Computers and AI
AI
Artificial Intelligence was the holy grail of computer science for centuries. Everyone rushed to be the first to build it, to patent the technology and get rich. Someone got there first, but there was so much industrial espionage, double dealing, spying, backstabbing and outright theft going on that four companies announced the breakthrough on exactly the same day. The case stalled in the courts for decades until a cabal of corporations got together, made a deal, and bought out the court case. They now own the technology and sell it to the highest bidder. They expected to make an absolute killing… and didn’t. The schematics, plans and code were out there on the net for anyone to find before the year was through. Now every corporation can make, design and build its own AI systems. Life should be good, eh?
Well, it turns out that AI is great at learning patterns, developing strategies to win at games with rules, even to play the stock market to a degree, but to cope with the sheer chaos of our existence, to learn out rules when we don’t even know them ourselves, to be creative and slightly unhinged in your decision making? AIs just couldn’t cut it. They still run the cities, making decisions, overseeing the air, the transport, the communications and a million other little tasks, and a few operate the big subs out there, especially in the military. However, each is constrained, trapped, given only access to the systems it needs and uses. No one wants an AI to run amok - they have no soul, no emotion, and really don’t care about us at all. We are, to them, just a colony of crabs around a black smoker. One change in geology, in code, and we could be wiped out… so, we don’t let them.

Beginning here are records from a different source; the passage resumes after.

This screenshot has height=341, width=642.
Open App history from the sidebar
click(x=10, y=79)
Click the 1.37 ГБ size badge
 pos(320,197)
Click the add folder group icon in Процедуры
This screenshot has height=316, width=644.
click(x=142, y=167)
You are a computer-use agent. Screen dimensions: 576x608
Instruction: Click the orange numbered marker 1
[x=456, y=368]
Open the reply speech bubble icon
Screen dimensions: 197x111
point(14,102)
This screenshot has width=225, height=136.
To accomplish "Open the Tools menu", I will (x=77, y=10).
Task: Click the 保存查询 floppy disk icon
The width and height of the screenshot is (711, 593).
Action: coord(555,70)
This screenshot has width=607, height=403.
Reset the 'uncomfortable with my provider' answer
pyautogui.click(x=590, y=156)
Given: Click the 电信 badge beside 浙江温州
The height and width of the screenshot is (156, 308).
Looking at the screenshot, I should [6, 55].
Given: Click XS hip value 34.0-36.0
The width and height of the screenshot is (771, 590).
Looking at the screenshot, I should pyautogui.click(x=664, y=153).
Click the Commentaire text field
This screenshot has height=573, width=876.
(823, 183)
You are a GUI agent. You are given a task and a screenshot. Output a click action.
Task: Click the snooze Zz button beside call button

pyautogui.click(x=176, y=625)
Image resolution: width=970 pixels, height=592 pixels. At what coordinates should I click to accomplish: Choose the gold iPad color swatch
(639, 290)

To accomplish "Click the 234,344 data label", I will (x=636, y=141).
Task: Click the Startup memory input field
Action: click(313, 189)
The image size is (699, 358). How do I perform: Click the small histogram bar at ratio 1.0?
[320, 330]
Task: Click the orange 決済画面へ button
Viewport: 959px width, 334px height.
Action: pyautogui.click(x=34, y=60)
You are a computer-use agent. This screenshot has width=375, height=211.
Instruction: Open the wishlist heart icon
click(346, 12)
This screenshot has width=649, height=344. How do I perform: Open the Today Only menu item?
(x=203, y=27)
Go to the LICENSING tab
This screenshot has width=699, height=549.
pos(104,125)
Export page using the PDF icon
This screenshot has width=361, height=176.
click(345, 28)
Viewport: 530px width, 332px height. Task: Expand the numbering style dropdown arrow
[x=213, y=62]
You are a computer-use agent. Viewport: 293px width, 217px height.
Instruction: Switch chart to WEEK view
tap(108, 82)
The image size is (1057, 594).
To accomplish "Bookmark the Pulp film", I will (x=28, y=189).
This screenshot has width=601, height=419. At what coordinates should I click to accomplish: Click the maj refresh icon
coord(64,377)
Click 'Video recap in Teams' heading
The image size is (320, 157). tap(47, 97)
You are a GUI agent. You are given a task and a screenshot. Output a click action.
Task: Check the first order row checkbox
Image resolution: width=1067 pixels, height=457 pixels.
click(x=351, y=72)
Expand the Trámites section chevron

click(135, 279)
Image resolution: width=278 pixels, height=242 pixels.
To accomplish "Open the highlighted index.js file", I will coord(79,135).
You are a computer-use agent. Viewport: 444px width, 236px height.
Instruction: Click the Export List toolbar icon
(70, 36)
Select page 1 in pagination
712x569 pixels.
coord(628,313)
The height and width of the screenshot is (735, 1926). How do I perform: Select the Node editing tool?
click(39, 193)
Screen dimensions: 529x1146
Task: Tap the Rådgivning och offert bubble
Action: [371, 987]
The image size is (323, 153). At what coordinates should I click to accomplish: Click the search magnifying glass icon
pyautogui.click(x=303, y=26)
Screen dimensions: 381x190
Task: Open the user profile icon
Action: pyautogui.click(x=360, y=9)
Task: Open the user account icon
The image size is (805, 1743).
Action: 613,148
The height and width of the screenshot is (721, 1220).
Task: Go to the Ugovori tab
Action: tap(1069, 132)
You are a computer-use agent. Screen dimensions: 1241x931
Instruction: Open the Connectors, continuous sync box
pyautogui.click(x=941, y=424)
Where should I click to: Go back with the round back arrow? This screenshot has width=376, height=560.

Some will call this slavery of an intelligence, of a sentient life-form, and there are groups out there who have been known to try and free an AI - though no one is quite sure where the AI would go. Terrorists the ocean over, all fighting for different causes, usually against each other.
SI
What you’re more likely to come across is an SI - Semi-Intelligent computer system. They are bound by rules much as the AI, but have nowhere near the processing power, to control or a zillion other things that make AIs, well, AIs. An SI might have a personality, it will respond to questions, do as asked as long as it doesn’t violate the codes and rules. SIs are useful to everyday life, and most would not be able get along with one. SIs are found in Subs, assisting the sonar, the piloting, regulating the power, looking after ECM on military machines.
"We once thought that robots would take all our jobs. It didn't take too long to realise that was never going to happen. Think about it, robots do what we program them to do, and humanity is not the brightest organism on the planet. They go wrong just as much as we do, sometimes more because idiocy trickles down." - Corin Hayes
Robots
SIs also reside in some robots - military ones. There was an old clips about a machine sent back from the future to kill someone or other for some reason which looks like an SI - single minded, not creative, following orders, monosyllabic. The military flirted with soldiers like that for a while, but a simple EM pulse grenade took them out every time. Humans kept on fighting. They’re still around, in some places, acting as door guards or body-guards, back up by regular thugs and soldiers.
However, most robots are put to work in the factories doing precise, mind-numbing work that no one else wants to do.
Personal Computers
Every home has a Screen - a city-web enabled device which will deliver news, messages, clips, and you can order food on it to. Some folks take it up a notch and go with VR sets which let you explore the world from the comfort of your own bed - and some put it to ‘other’ uses in the comfort of their own bed. To each their own.
Pads are really just the screens in a smaller form. They allow people to keep in contact and do all the things they want to do - though I suspect engaging in VR nookie in the middle of the street is frowned upon.
If you’ve got the money then In-Eye technology is the way to go. A simple, but expensive procedure gives you the whole web experience in your eyes without anyone else being aware. A lot of top corporation bosses and staff have them implanted. You’ll find some in the military too, and there are some back-street outfits which can fit you with one for the right price. The downside is the inability to switch it off (more a willpower thing than actual inability), you have to learn how to sleep again, and it can be really distracting.
Hackers
Or cyber-security-experts are out there. A lot find employment with corporations either in security or in actual hacking, though most end up spending their days sat at a keyboard and screen going blind looking at line after line of code. There have been a few who tried to hack the stock market, or the banks, or other financial institutions. The penalties are harsh, even for a first offense. All the unskilled hackers are caught quickly, it is the skilled ones, the hidden ones you have to watch out for - though if they are hidden, they are hard to spot, but you know what I mean.